Ayonnah Tinsley graduated from Westfield High School last month, and the 18-year-old already has a wide array of achievements under her belt. During her time at Westfield, Tinsley was an officer for the National Honor Society, a student government class officer, a captain of the track and field and cross-country teams and was a member of the Beta Club and the 

Spanish Honor Society. 

Despite her many extra-curriculars keeping her busy, Tinsley also found time to complete more than 400 service hours throughout her high school career.  She spent many of her service hours working with the Women Giving Back organization, running science experiments for visitors at the Smithsonian Air and Space Museum’s annex, the Udvar-Hazy Center, visiting elementary schools such as London Towne Elementary to talk about STEM, and working at STEM conferences. 

“I think it is important to volunteer to help the community and it also helped me learn more about the community from those who are in it,” said Tinsley. “Volunteering let me work on what I had learned in classrooms. I love to volunteer to meet new people and learn more about what I like to do. I also learned effective ways to help people and I got to meet people and see how I can benefit them.”

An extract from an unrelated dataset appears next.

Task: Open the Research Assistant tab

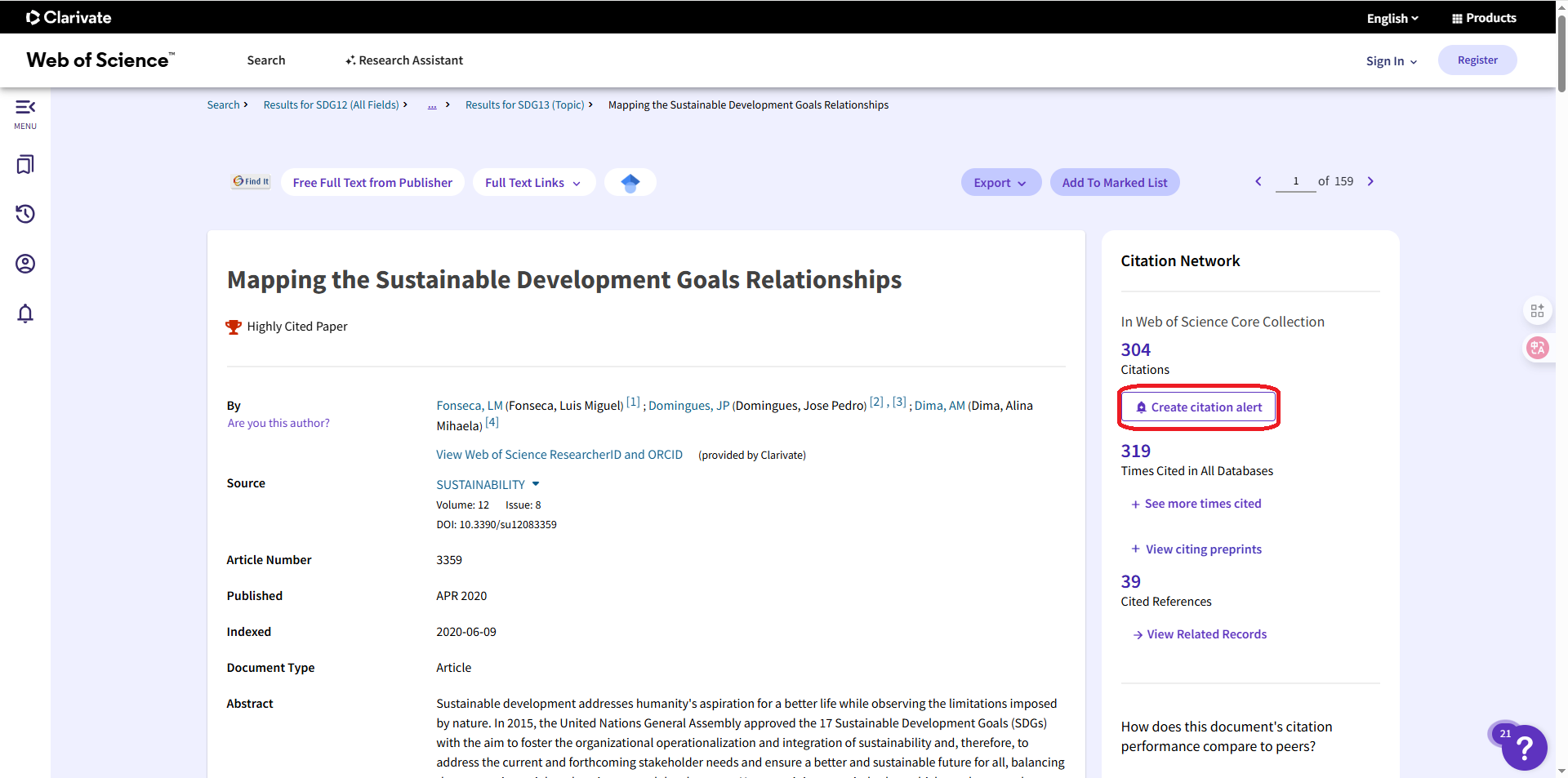Action: 404,60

All of Tinsley’s work in the community helped her achieve her goal of earning the Congressional Award. Tinsley was awarded the gold medal April 26. “The Congressional Award is a program where students compete for awards. It goes from bronze to gold medal and has four requirement areas which are voluntary public service, personal development, physical fitness and expedition and exploration,” Tinsley said. “I have been working on this achievement since I was a freshman.”

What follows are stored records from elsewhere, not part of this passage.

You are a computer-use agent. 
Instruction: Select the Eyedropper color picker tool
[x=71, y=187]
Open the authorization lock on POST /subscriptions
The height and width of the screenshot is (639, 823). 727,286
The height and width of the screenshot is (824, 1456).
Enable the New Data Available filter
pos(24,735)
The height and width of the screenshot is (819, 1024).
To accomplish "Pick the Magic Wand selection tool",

With only 518 youth being awarded the Gold Medal in 2021 across the United States, Tinsley’s hard work paid off. “This award took a lot of signatures and work over four years. It was hard to manage everything,” she said. “But I was so happy to find out I won, and it really encapsulated my four years of high school so it was worth pushing through.”

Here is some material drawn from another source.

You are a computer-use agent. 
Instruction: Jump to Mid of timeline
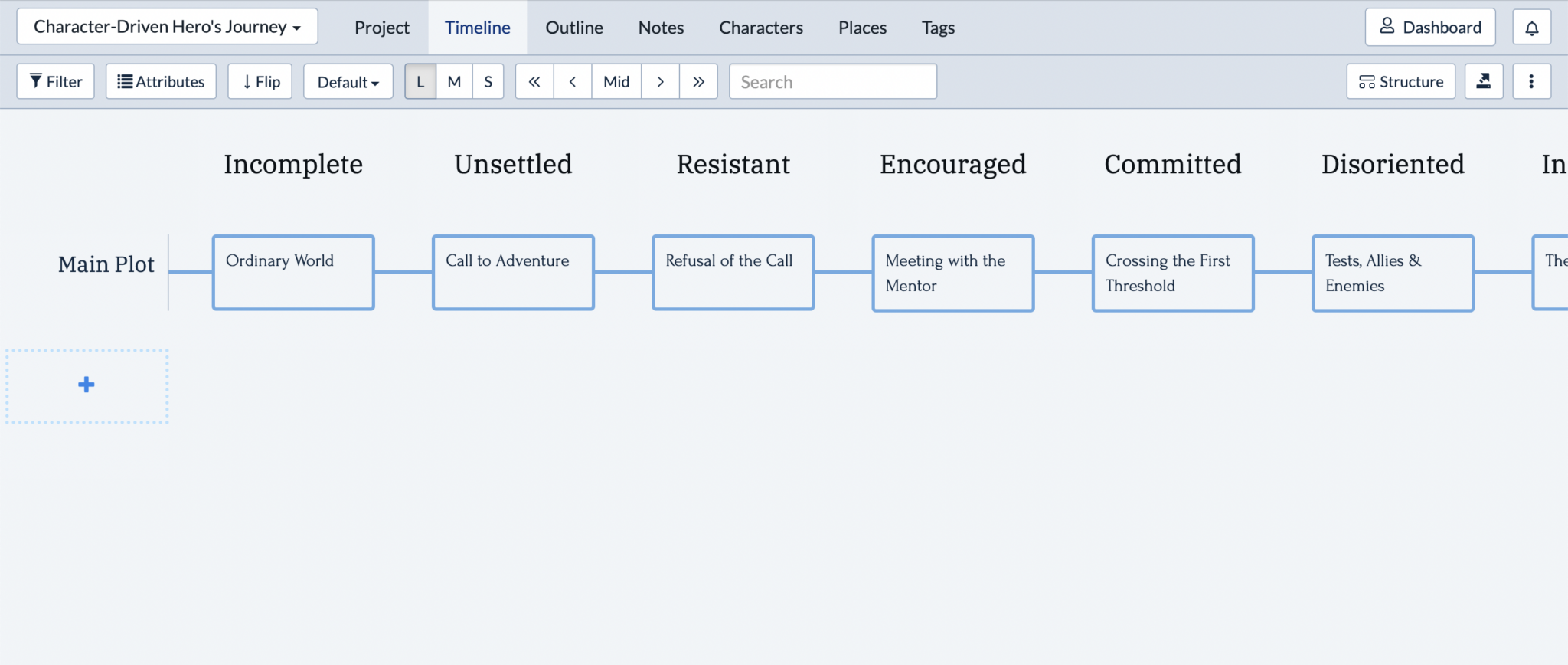[x=616, y=81]
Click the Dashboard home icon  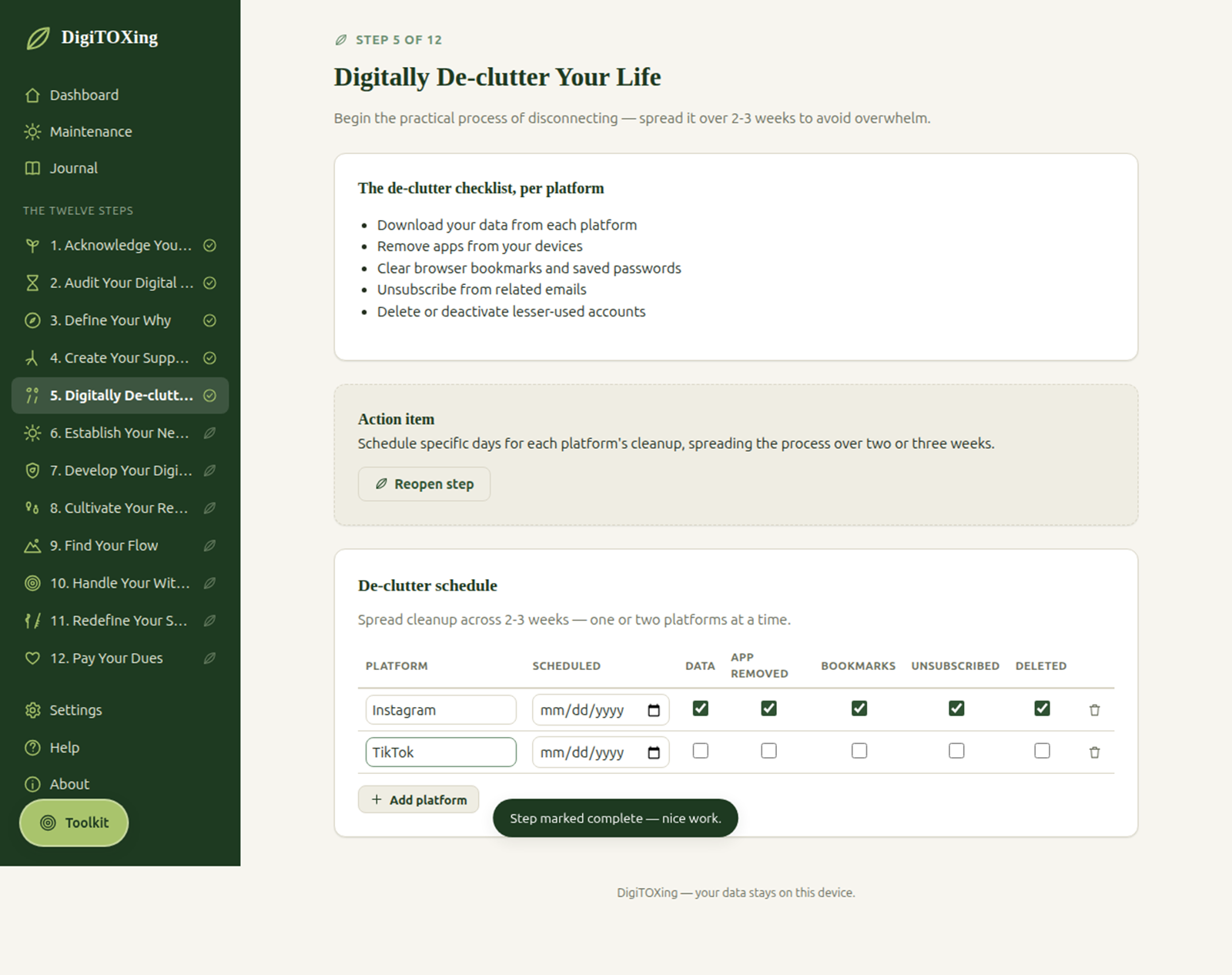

While committing herself to her community, Tinsley also found the time to write a children’s book and get it published in 2019. “My book is called ‘This is What an Engineer Looks Like’ and it teaches students at a young age in a kid-friendly way about different types of engineers,” said Tinsley. “The amount of diversity between characters was important to me. Students can point at characters and say, ‘they look like me’ or ‘that looks like my friend’ while reading.”

Tinsley’s book aims to help children realize they can get involved in STEM no matter their age or what they look like. “STEM is undoubtedly a part of our everyday lives. There is science to everything, and I want to show kids that,” said Tinsley. “I also want to help close the STEM gap, as there is a lack of women and diversity in the field, and to show kids the bigger picture. It reveals the opportunities for kids to explore and understand life.”


On top off winning a Congressional Award for her service and getting a children’s book published, Tinsley also started her own website at the age of 8 which she still runs today, called YaYaStars. “It started as a travel review site by kids for kids. But it has grown into my personal brand,” said Tinsley. “It helps me set up author visits and connect with nonprofits. It is also a way to put free resources out there for others. It helps spread STEM education materials in FCPS and elsewhere.”

The future is bright for Tinsley as she will be attending the University of Southern California in the fall and will be majoring in Arts, Technology and Business of Innovation. She wants to focus on entrepreneurship and innovating in the tech industry to find better ways to teach people at all levels.